*** Page excerpt Section Begins ***

After Brown acquired the Vanderbilt site, he hired Albert Buchman and Ely Jacques Kahn to design several store structures on the site, each ranging from six to eight stories. Cross & Brown were hired as the real estate brokers. Kahn later recalled that, although neither Brown nor the site's real estate brokers had asked his opinion for the site, the final plans called for the construction of several stores, connected via an alley. According to Kahn, the developers met weekly to discuss the construction of the buildings, but "there was still the question as to whether the development was entirely what the circumstances warranted". G. Richard Davis & Co. was hired to erect the structures.

In March 1927, Bergdorf Goodman leased the structure at the southwest corner of 58th Street and Fifth Avenue from Frederick Brown. Bergdorf Goodman was to pay Brown $187,500 a year until 1949. Bergdorf Goodman offered to buy the rest of the Vanderbilt site outright, but Brown rejected the offer. Brown submitted plans for the first building to the New York City Department of Buildings later that March, and the plans for the other stores were filed that April. The plans called for an arcade extending between 57th and 58th streets, as well as seven storefronts measuring between 22 and 40 ft wide. The central five storefronts were to be shorter than the outer two storefronts. In December 1927, the New York Building Congress gave awards to sixteen people who had worked on the buildings.

==== Completion and opening ====
Edwin Goodman announced in January 1928 that he would move into a 14-room apartment atop the northernmost structure. At the time, the store manufactured its own garments on site, and city law allowed only janitors to live above the store. To get around this restriction, Goodman assumed the title of "janitor", leading to him being called "New York's wealthiest janitor". The Bergdorf Goodman store in the northernmost structure opened to the public in early March 1928, being the first structure to open. When the store buildings were completed, there were concerns that the stores would not receive much traffic. However, within two months of the new store's opening, Bergdorf Goodman reported that its business had increased by 60%. For the next several decades, the Fifth Avenue building remained Bergdorf Goodman's only location.

*** Page excerpt Section Ends ***

To do |
1) Do the following statements agree with the passage on the Bergdorf Goodman building? (a) Bergdorf Goodman was to pay Brown $187,500 a year until 1949. (b) Brown accepted Bergdorf Goodman's offer to buy the rest of the Vanderbilt site. (c) The Bergdorf Goodman store in the northernmost structure was the last structure to open.
2) Return the stretch of the passage on the Bergdorf Goodman building from "After Brown acquired" through "erect the structures.", copied word for word.

*** Material provided Section Begins ***

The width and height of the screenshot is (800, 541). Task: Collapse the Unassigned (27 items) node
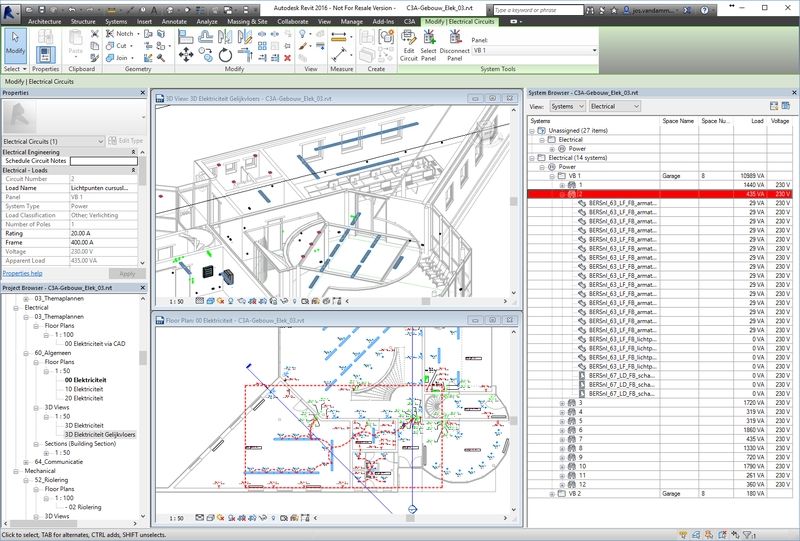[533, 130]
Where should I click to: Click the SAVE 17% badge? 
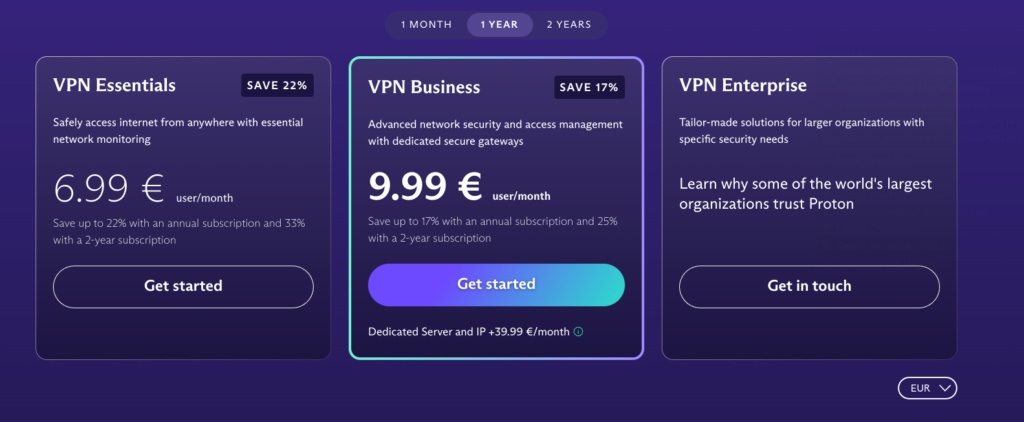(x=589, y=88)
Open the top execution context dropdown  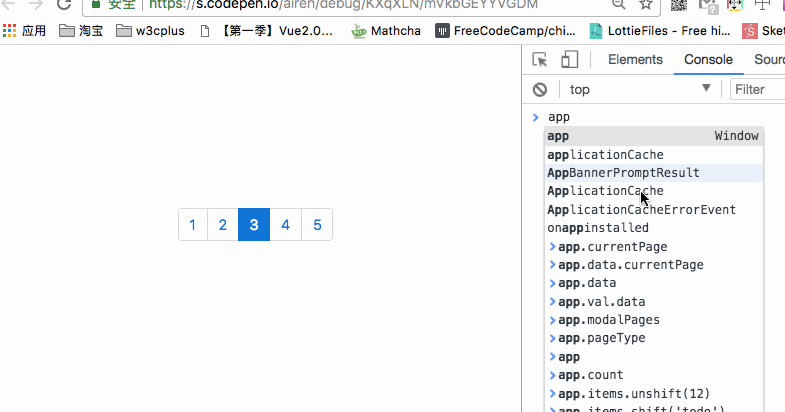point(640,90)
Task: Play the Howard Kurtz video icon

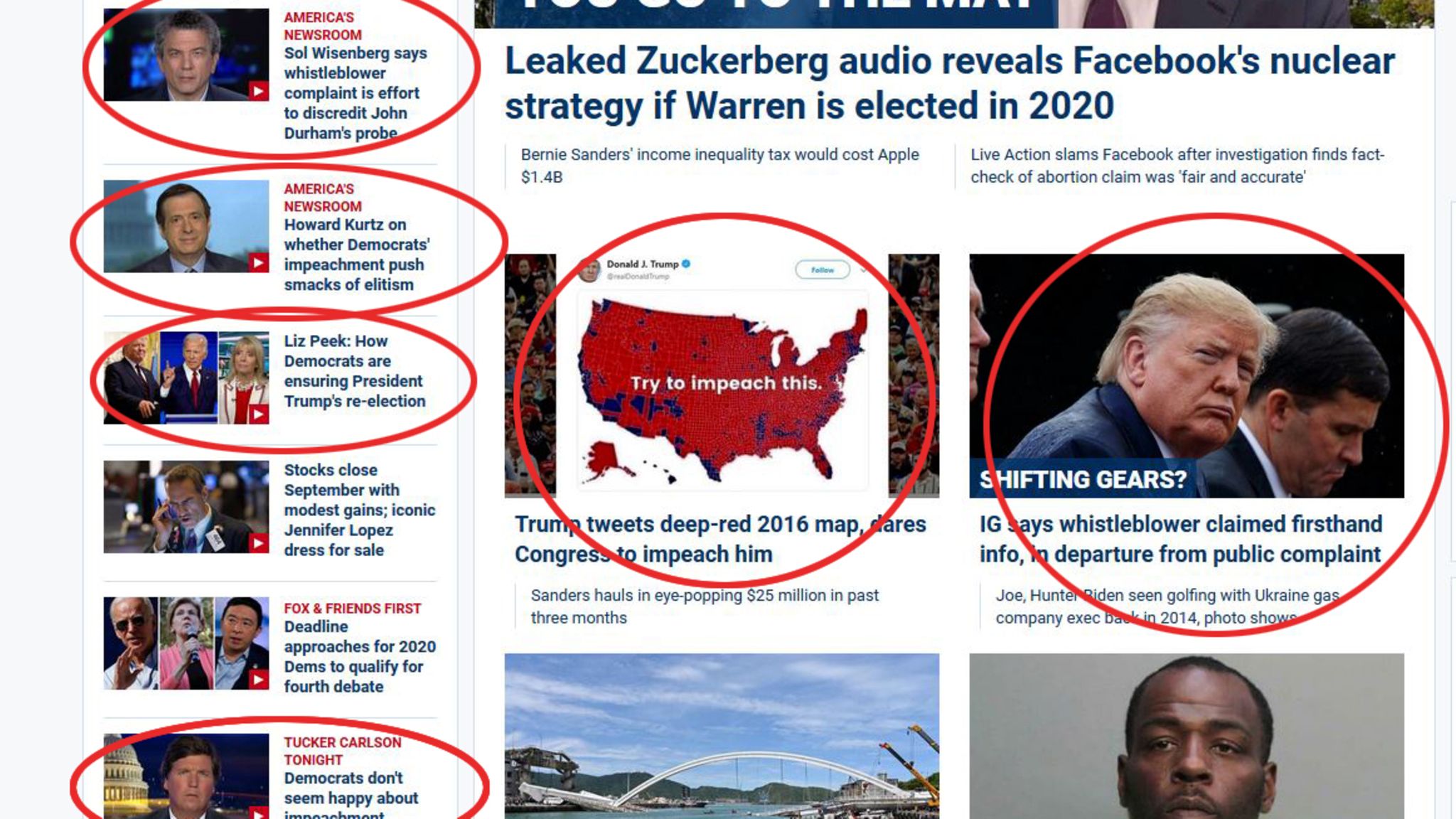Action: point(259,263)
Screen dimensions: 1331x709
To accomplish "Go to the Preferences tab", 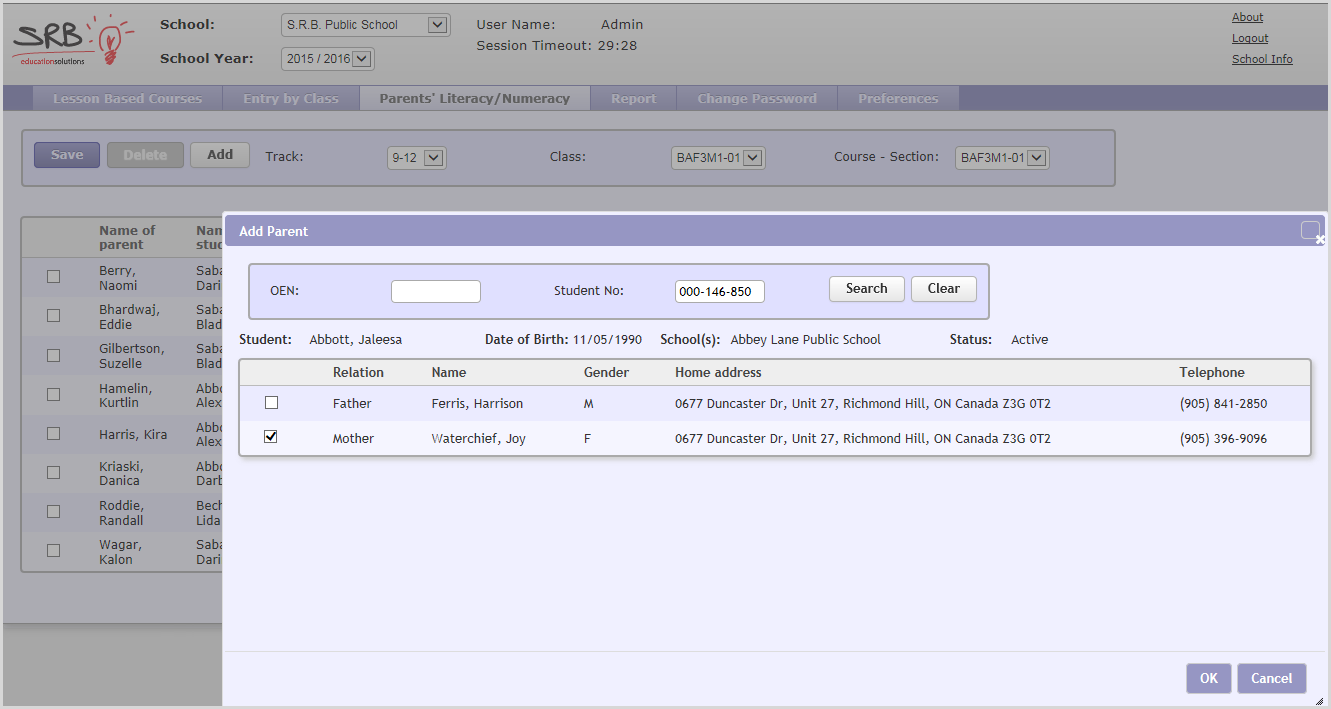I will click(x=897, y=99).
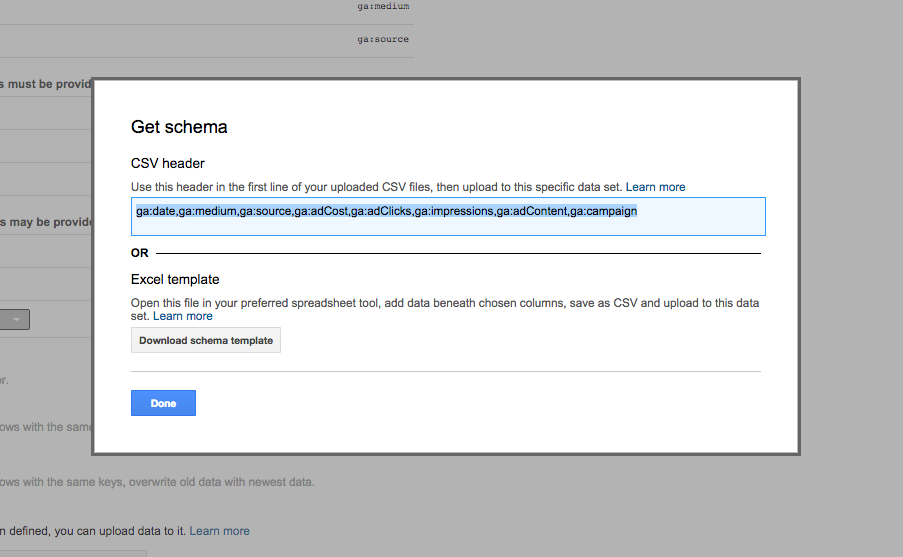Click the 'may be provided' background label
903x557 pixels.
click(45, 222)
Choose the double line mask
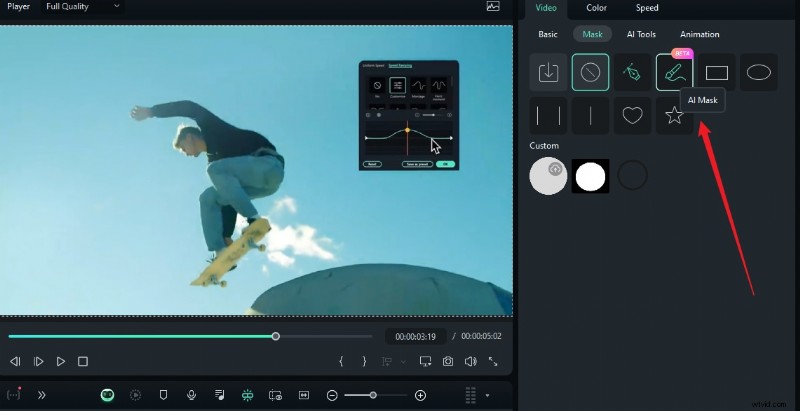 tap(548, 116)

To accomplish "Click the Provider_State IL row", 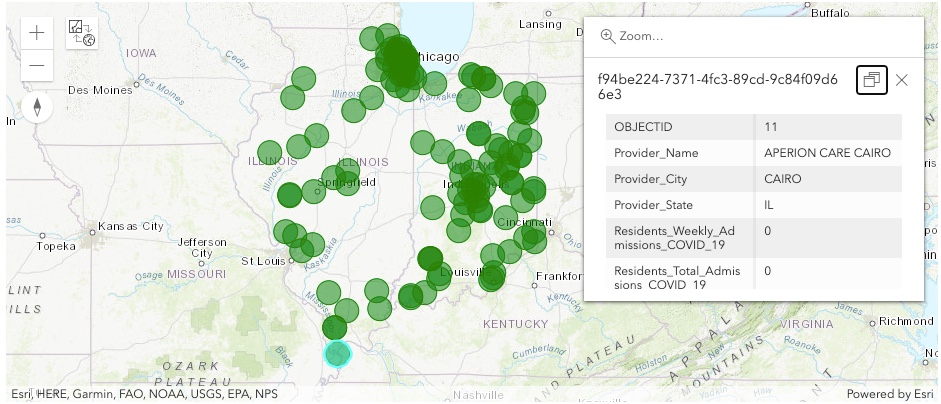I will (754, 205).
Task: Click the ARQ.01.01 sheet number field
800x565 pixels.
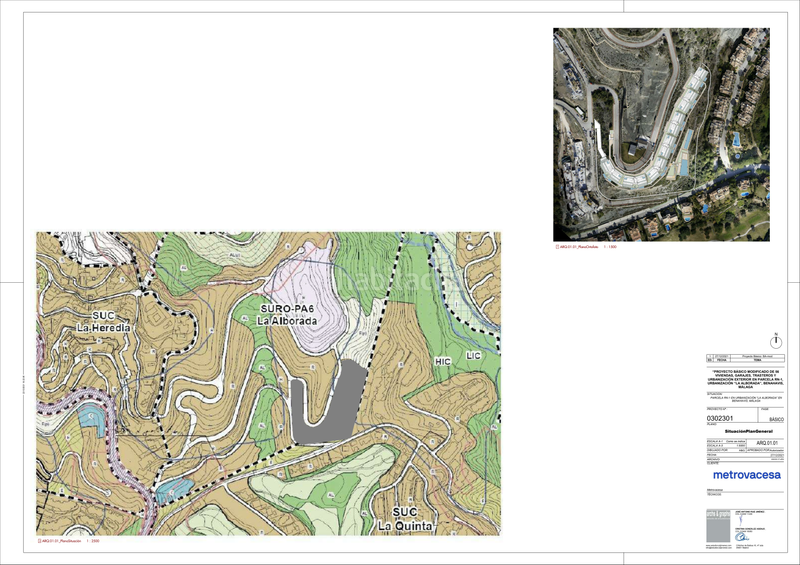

*** Material provided Section Ends ***

Outputs in order |
1)
(a) Yes: "Bergdorf Goodman was to pay Brown $187,500 a year until 1949."
(b) No: "but Brown rejected the offer."
(c) No: "being the first structure to open"

2)
After Brown acquired the Vanderbilt site, he hired Albert Buchman and Ely Jacques Kahn to design several store structures on the site, each ranging from six to eight stories. Cross & Brown were hired as the real estate brokers. Kahn later recalled that, although neither Brown nor the site's real estate brokers had asked his opinion for the site, the final plans called for the construction of several stores, connected via an alley. According to Kahn, the developers met weekly to discuss the construction of the buildings, but "there was still the question as to whether the development was entirely what the circumstances warranted". G. Richard Davis & Co. was hired to erect the structures.